"Jesus Christ fasted for 40 days and 40 nights before he started doing his work. Gandhi used to fast all the time," Dr. Alejandro Junger, a physician who fasts regularly, told Sunday Morning correspondent Serena Altschul. "Fasting the right way definitely gives you a incredible surge of energy."
In an age of super-sizing, he preaches a much older custom.
"The Jews fast for Yom Kipper, the Christians for Lent, the Muslims for Ramadan," he said. "Fasting has been around for a long, long time."
In Southern California, some people fast religiously - even when they're not religious. On a remote desert strip is a spa where eating is never on the menu. Yet there's still a month-long waiting list just to get in the door.
Susan Lombardi is a co-owner of the We Care Spa, which her mother founded more than two decades ago.
"It's good for you, because it gives you time away from your everyday life," she said. "One of the reasons why we're here is to detox our system. And we are detoxing from things like pesticides and, you know, the white flour or sugars, the refined foods, all of those things that we put in our system."
You won't find those things in the We Care kitchen. Guests swear off solid food, but drink hourly from a list of liquid concoctions for days and weeks at a time. With a fast like this, you have to go slow. So guests meditate, practice yoga, and get mud massages.
"The longest fast that I've done was my favorite, was three weeks," Lombardi said. "It was amazing. I could go out with friends and go to an evening event and it would be like I don't really need to eat. It's not even tempting. We put so much emphasis on food. And I just went through 65 meals where I said, 'No thank you, I think I'll pass.'"

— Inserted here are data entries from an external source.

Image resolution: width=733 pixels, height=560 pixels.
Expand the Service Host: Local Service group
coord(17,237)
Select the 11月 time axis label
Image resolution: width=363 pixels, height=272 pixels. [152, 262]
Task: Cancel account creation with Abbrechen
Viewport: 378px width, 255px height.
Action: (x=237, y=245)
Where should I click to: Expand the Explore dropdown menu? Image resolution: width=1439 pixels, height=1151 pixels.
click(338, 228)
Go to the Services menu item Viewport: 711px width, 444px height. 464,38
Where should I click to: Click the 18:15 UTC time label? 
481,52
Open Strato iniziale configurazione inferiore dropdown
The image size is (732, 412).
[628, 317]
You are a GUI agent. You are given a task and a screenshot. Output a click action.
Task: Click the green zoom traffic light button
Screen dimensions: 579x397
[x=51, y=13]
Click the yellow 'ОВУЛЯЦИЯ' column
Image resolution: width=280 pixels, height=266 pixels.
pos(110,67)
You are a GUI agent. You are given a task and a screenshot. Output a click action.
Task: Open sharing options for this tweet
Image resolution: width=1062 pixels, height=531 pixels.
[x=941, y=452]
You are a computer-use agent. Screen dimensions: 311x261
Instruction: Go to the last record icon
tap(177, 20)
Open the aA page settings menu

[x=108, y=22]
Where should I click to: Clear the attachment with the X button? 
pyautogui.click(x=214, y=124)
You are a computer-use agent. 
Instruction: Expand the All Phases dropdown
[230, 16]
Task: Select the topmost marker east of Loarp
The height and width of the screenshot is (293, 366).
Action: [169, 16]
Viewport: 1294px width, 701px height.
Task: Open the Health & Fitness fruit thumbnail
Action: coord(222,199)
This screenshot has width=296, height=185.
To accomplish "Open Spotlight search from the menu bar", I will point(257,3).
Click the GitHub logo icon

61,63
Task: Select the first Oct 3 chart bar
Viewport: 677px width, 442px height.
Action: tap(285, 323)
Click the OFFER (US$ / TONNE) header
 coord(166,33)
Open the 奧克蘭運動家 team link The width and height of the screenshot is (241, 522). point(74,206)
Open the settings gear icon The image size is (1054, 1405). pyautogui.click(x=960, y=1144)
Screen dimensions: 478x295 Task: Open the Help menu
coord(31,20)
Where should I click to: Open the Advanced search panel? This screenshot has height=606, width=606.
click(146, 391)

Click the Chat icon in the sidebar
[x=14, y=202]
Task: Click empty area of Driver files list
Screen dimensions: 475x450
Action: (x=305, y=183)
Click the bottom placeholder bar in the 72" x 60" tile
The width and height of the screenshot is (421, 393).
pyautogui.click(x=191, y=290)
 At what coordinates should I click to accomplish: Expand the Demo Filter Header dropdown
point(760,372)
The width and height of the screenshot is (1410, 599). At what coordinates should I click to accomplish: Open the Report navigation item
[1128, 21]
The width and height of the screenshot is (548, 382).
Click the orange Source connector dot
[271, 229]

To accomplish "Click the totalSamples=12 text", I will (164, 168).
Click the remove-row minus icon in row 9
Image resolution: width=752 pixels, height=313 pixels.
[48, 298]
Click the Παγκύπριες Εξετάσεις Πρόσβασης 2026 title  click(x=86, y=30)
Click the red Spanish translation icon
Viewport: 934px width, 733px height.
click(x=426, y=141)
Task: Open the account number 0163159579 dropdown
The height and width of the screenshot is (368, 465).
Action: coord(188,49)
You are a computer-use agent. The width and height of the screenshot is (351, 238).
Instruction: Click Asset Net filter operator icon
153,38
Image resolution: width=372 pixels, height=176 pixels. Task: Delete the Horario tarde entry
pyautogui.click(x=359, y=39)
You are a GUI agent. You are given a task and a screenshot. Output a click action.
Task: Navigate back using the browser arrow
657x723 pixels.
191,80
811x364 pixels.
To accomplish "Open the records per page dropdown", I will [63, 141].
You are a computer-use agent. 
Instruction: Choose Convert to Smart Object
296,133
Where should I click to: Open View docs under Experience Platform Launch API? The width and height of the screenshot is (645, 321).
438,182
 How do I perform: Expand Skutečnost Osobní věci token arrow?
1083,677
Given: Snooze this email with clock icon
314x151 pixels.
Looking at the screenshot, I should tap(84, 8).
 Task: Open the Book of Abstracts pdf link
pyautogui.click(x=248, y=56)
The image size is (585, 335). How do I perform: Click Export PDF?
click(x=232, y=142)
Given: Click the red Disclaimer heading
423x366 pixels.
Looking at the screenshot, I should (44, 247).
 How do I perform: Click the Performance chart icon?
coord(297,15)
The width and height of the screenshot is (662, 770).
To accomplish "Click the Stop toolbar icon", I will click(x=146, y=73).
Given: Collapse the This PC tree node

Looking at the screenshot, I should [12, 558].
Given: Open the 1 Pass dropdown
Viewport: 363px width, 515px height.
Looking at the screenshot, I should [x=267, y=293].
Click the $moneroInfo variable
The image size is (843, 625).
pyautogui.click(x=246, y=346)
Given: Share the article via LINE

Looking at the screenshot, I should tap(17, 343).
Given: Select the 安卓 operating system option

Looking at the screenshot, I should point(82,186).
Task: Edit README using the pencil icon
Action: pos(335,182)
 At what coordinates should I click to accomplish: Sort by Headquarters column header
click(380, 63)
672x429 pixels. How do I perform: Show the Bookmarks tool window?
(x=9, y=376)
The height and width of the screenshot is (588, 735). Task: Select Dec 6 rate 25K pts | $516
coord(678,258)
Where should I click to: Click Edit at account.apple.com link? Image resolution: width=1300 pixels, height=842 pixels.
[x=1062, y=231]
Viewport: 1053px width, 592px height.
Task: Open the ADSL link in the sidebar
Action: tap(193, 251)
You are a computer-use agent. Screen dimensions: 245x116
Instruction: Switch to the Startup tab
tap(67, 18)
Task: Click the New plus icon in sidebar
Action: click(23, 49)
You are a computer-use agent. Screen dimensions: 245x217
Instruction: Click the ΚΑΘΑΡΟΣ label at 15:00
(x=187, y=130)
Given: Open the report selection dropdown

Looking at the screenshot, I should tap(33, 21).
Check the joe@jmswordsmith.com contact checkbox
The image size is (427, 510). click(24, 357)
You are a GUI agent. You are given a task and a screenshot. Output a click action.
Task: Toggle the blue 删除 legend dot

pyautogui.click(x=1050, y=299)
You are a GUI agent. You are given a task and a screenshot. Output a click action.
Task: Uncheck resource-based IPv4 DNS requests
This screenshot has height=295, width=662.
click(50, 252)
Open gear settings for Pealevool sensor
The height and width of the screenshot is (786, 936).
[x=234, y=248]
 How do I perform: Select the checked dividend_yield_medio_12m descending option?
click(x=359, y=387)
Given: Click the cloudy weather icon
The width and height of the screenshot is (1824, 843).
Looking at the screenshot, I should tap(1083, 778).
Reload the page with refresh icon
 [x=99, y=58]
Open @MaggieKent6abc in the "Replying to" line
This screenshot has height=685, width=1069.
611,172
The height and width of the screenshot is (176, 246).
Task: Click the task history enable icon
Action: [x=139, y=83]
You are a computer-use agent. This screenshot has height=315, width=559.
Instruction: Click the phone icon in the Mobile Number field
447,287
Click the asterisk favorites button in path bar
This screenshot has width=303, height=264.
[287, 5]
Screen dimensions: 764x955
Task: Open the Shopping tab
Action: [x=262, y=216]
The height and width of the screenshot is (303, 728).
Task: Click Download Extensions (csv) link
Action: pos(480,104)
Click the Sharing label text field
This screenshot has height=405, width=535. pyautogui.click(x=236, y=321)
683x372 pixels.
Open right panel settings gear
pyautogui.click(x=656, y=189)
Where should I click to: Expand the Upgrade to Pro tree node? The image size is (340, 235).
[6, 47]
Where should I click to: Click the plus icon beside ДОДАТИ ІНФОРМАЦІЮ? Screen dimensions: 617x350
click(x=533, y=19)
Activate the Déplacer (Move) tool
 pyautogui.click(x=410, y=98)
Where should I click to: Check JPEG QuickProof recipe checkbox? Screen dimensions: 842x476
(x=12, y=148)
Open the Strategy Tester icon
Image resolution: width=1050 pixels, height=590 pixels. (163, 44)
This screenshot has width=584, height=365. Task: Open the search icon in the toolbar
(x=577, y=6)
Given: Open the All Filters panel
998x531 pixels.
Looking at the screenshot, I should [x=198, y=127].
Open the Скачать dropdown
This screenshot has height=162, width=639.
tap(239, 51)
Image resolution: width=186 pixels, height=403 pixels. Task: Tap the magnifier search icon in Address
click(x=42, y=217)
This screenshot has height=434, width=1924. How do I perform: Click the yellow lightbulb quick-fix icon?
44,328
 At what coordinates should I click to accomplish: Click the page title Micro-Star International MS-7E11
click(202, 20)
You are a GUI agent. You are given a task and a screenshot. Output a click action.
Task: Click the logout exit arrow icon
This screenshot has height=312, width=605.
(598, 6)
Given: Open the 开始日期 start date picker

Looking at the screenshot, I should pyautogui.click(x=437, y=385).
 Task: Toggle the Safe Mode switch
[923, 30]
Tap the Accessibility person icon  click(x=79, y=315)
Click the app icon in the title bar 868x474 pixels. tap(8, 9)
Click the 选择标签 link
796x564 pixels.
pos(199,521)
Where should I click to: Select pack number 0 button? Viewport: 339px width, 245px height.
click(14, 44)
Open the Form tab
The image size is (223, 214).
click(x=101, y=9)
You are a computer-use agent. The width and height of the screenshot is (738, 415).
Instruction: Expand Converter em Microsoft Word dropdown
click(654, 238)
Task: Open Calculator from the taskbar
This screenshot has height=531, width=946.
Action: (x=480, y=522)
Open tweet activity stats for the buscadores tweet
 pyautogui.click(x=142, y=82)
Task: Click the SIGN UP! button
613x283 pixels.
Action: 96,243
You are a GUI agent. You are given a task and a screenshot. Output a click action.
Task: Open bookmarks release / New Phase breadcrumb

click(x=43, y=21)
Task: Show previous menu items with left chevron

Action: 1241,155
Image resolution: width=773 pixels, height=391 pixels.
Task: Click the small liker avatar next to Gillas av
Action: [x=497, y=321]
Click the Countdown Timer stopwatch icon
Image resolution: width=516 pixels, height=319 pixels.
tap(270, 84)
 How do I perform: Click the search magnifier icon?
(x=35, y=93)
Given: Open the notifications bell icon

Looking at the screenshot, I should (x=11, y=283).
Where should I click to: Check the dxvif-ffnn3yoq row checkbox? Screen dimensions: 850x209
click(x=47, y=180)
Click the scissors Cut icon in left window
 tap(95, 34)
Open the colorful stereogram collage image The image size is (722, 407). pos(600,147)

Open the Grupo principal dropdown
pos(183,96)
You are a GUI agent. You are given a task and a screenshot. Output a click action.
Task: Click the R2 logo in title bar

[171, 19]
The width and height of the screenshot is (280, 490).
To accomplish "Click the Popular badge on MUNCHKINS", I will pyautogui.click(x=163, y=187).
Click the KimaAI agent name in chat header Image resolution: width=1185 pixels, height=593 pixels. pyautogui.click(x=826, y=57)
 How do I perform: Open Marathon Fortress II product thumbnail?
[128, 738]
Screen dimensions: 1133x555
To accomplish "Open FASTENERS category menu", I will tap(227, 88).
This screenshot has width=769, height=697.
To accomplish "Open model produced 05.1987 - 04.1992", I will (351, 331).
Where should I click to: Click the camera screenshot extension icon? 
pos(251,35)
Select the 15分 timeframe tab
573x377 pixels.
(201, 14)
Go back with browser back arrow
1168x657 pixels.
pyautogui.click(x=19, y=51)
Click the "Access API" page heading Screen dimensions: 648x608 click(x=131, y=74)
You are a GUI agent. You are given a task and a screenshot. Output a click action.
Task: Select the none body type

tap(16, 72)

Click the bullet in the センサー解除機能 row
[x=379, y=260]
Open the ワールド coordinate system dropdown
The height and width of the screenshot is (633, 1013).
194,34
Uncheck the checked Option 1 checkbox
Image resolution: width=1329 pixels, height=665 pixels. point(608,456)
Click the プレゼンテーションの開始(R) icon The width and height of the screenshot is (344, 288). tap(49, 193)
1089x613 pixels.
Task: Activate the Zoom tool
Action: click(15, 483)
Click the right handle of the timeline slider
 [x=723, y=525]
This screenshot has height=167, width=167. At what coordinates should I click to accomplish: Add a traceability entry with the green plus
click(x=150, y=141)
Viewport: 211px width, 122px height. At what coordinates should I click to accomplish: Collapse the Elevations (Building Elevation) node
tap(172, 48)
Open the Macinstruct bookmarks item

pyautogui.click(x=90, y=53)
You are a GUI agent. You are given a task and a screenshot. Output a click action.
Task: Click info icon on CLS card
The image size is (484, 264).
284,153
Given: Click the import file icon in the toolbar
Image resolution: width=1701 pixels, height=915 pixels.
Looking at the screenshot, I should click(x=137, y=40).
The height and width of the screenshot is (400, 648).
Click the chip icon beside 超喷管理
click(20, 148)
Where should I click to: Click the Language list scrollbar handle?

Not eating is an acquired taste and, like caviar, it doesn't come cheap. At We Care, people pay a lot of dough, but get no bread. The average cost per week is from $2,000 to $4,000 a week.
"Including, you know, the juices and teas, the stay, certain treatments and of course we have a full spa facility so you can add a lot more treatments if you like," Lombardi said.
New York gastroenterologist Arthur Talansky says fasting is against the grain of traditional Western medicine.
"I don't think God created us to fast," he said. "I think he created the intestinal tract to use it. I no more feel that someone should avoid eating, than I would say put your kidneys to rest by not drinking, or put your lungs to rest by taking shallower breaths.
"Just doesn't make physiologic sense to me."